(Dataset items)
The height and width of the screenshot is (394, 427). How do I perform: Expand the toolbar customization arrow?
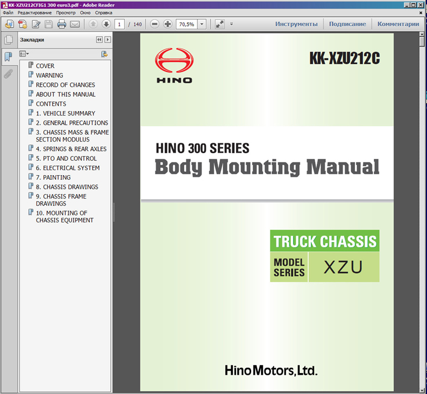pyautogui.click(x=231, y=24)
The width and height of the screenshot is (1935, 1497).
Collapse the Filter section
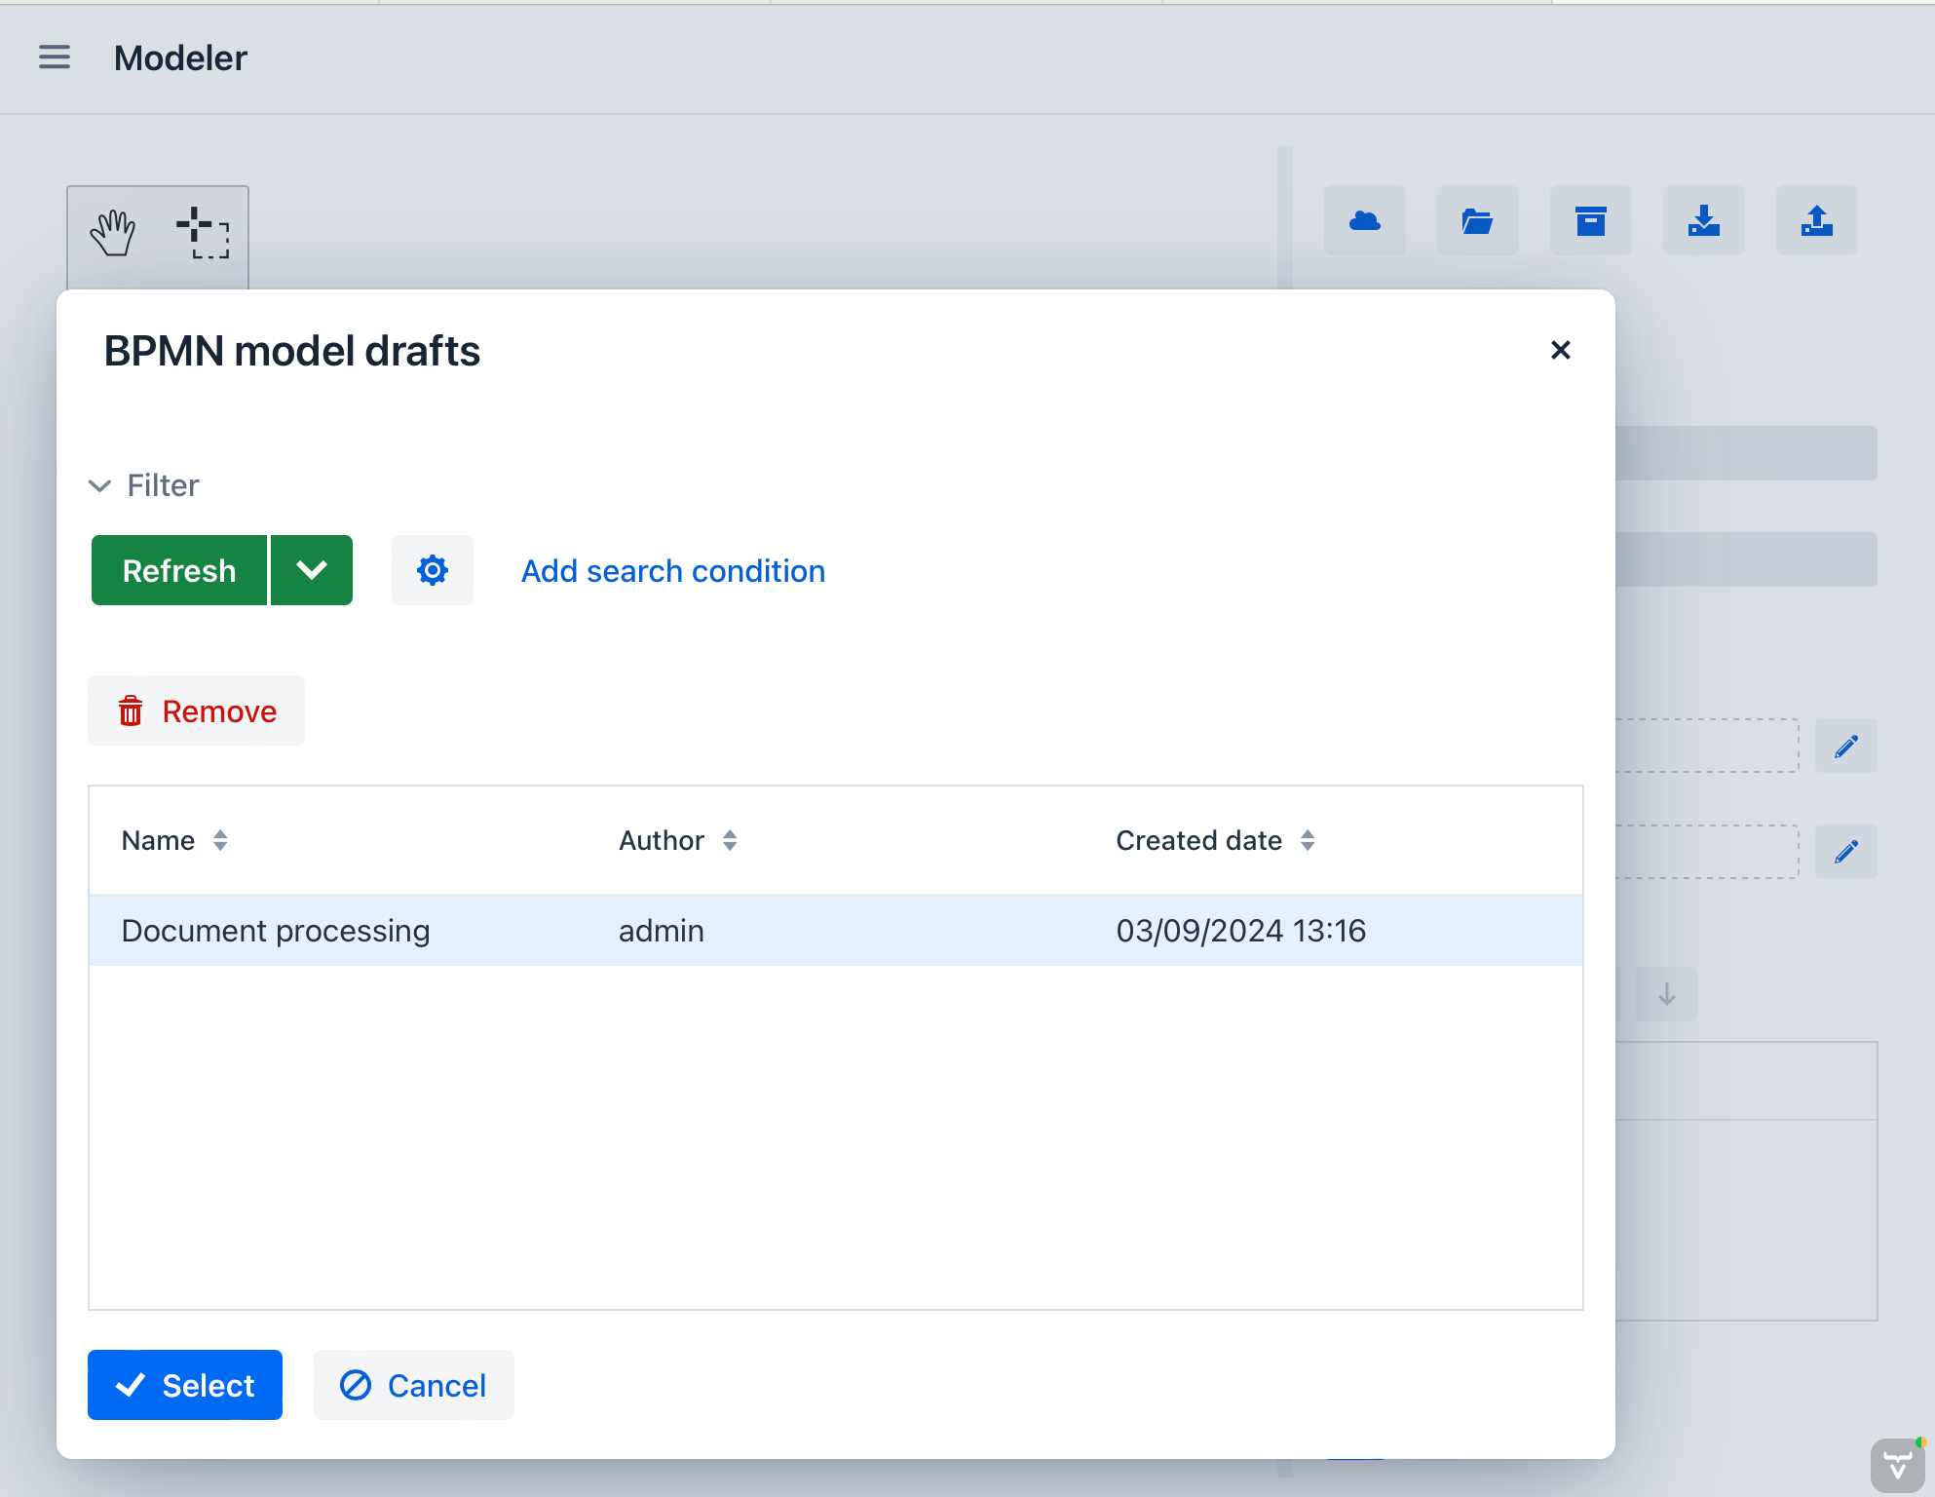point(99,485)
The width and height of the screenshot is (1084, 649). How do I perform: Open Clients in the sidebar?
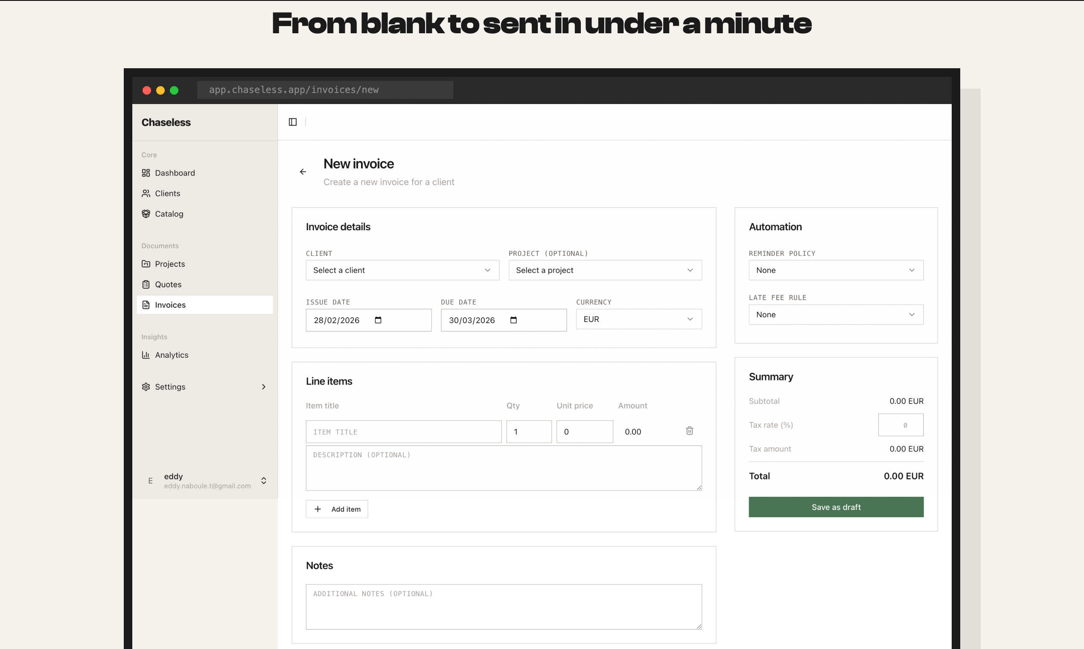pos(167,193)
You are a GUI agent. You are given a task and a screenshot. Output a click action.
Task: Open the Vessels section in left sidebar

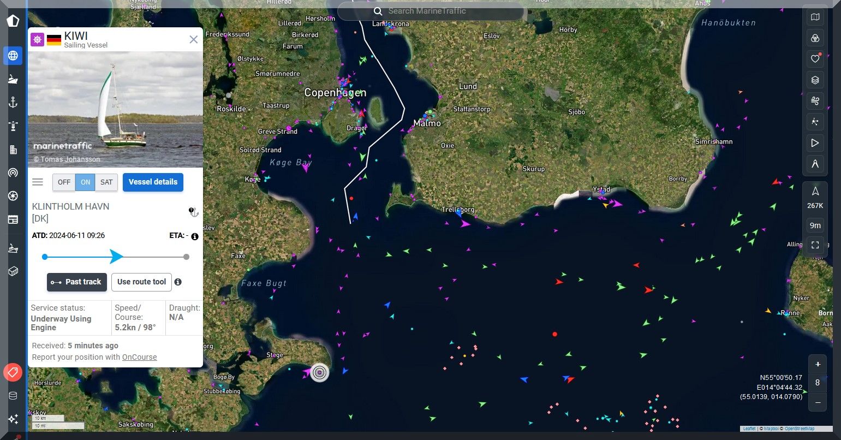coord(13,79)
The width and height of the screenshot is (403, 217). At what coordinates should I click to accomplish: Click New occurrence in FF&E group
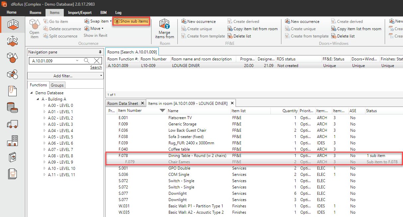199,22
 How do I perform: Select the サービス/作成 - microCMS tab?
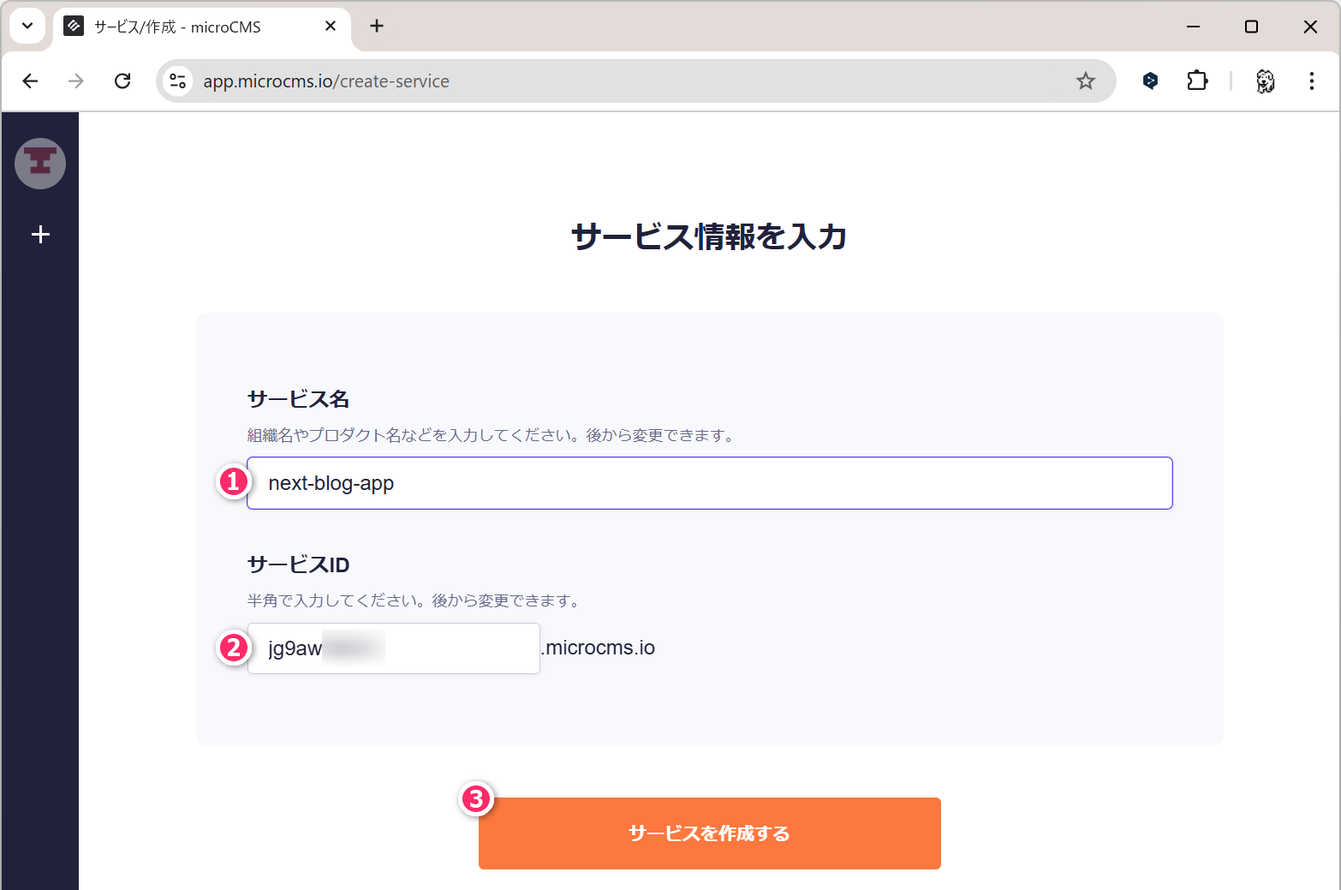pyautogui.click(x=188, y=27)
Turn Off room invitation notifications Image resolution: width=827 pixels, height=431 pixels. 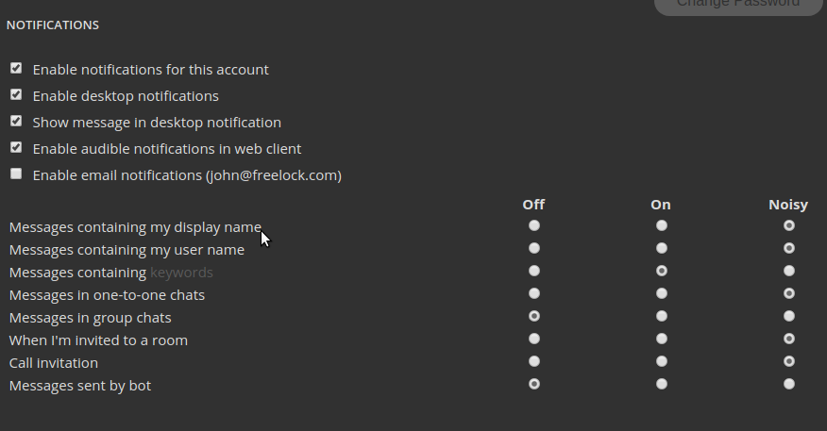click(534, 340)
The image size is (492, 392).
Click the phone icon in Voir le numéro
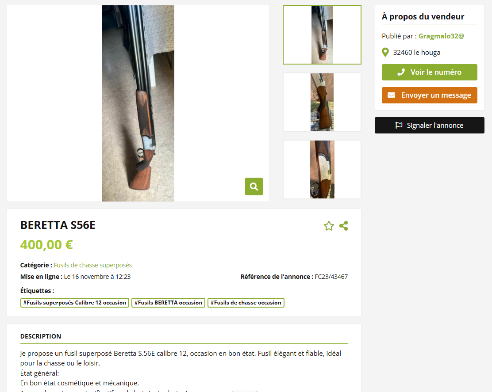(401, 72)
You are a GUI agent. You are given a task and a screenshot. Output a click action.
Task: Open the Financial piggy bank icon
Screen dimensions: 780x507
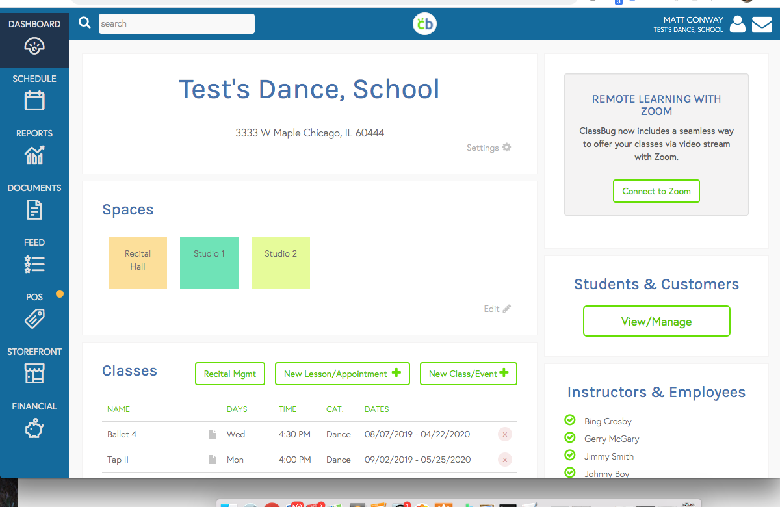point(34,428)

» GOAL
Can you give the entries again, from the very first line through the line containing "pos(167,193)", with "image" substituted for "screenshot" and nothing else changed? Leave the pictures out of your answer.

» RESPONSE BELOW
The height and width of the image is (394, 427). How do I perform: Expand the toolbar customization arrow?
pyautogui.click(x=231, y=24)
The width and height of the image is (1935, 1497).
Collapse the Filter section
point(99,485)
The width and height of the image is (1084, 649). How do I perform: Open Clients in the sidebar?
pos(167,193)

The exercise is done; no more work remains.